Rewrite every line of the data below as a numbered list, omitting any blank lines.

EXTRACTED ENTRIES start

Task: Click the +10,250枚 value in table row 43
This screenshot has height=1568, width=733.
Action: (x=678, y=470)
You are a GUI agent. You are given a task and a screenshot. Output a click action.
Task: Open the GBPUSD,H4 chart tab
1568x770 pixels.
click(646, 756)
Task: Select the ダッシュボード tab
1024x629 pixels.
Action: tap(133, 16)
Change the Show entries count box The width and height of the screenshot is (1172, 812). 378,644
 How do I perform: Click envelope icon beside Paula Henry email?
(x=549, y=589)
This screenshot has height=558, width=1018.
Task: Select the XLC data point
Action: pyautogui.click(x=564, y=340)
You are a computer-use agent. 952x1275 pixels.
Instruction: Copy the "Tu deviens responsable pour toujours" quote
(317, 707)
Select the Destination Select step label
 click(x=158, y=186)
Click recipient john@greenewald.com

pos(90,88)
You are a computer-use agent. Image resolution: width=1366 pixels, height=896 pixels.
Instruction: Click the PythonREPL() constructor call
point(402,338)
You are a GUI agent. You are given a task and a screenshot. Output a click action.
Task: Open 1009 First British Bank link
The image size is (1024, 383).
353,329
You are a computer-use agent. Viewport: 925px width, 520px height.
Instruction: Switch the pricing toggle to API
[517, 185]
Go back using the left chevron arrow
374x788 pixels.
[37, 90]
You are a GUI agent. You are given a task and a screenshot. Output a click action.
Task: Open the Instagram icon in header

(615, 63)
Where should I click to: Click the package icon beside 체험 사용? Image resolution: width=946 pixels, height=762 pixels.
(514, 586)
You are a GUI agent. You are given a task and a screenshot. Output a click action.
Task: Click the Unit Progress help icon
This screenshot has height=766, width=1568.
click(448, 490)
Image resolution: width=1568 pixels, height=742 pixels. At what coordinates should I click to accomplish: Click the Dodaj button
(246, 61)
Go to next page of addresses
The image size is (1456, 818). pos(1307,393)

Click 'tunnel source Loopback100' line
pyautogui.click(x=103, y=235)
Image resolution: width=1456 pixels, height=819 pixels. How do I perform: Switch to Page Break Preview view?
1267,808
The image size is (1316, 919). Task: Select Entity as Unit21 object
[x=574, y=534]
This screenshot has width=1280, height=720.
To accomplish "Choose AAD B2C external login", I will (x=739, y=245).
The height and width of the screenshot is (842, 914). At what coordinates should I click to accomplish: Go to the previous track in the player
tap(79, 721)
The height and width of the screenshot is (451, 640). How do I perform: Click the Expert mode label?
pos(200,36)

EXTRACTED ENTRIES end

## [ANSWER TO THIS EXERCISE]
1. Task: Click the +10,250枚 value in table row 43
2. This screenshot has height=1568, width=733.
3. Action: (x=678, y=470)
4. You are a GUI agent. You are given a task and a screenshot. Output a click action.
5. Task: Open the GBPUSD,H4 chart tab
6. 1568x770 pixels.
7. click(646, 756)
8. Task: Select the ダッシュボード tab
9. 1024x629 pixels.
10. Action: tap(133, 16)
11. Change the Show entries count box The width and height of the screenshot is (1172, 812). 378,644
12.  How do I perform: Click envelope icon beside Paula Henry email?
13. (x=549, y=589)
14. This screenshot has height=558, width=1018.
15. Task: Select the XLC data point
16. Action: pyautogui.click(x=564, y=340)
17. You are a computer-use agent. 952x1275 pixels.
18. Instruction: Copy the "Tu deviens responsable pour toujours" quote
19. (317, 707)
20. Select the Destination Select step label
21.  click(x=158, y=186)
22. Click recipient john@greenewald.com
23. pos(90,88)
24. You are a computer-use agent. Image resolution: width=1366 pixels, height=896 pixels.
25. Instruction: Click the PythonREPL() constructor call
26. point(402,338)
27. You are a GUI agent. You are given a task and a screenshot. Output a click action.
28. Task: Open 1009 First British Bank link
29. The image size is (1024, 383).
30. 353,329
31. You are a computer-use agent. Viewport: 925px width, 520px height.
32. Instruction: Switch the pricing toggle to API
33. [517, 185]
34. Go back using the left chevron arrow
35. 374x788 pixels.
36. [37, 90]
37. You are a GUI agent. You are given a task and a screenshot. Output a click action.
38. Task: Open the Instagram icon in header
39. (615, 63)
40. Where should I click to: Click the package icon beside 체험 사용? Image resolution: width=946 pixels, height=762 pixels.
41. (514, 586)
42. You are a GUI agent. You are given a task and a screenshot. Output a click action.
43. Task: Click the Unit Progress help icon
44. This screenshot has height=766, width=1568.
45. click(448, 490)
46. Image resolution: width=1568 pixels, height=742 pixels. At what coordinates should I click to accomplish: Click the Dodaj button
47. (246, 61)
48. Go to next page of addresses
49. The image size is (1456, 818). pos(1307,393)
50. Click 'tunnel source Loopback100' line
51. pyautogui.click(x=103, y=235)
52. Image resolution: width=1456 pixels, height=819 pixels. How do I perform: Switch to Page Break Preview view?
53. 1267,808
54. The image size is (1316, 919). Task: Select Entity as Unit21 object
55. [x=574, y=534]
56. This screenshot has width=1280, height=720.
57. To accomplish "Choose AAD B2C external login", I will (x=739, y=245).
58. The height and width of the screenshot is (842, 914). At what coordinates should I click to accomplish: Go to the previous track in the player
59. tap(79, 721)
60. The height and width of the screenshot is (451, 640). How do I perform: Click the Expert mode label?
61. pos(200,36)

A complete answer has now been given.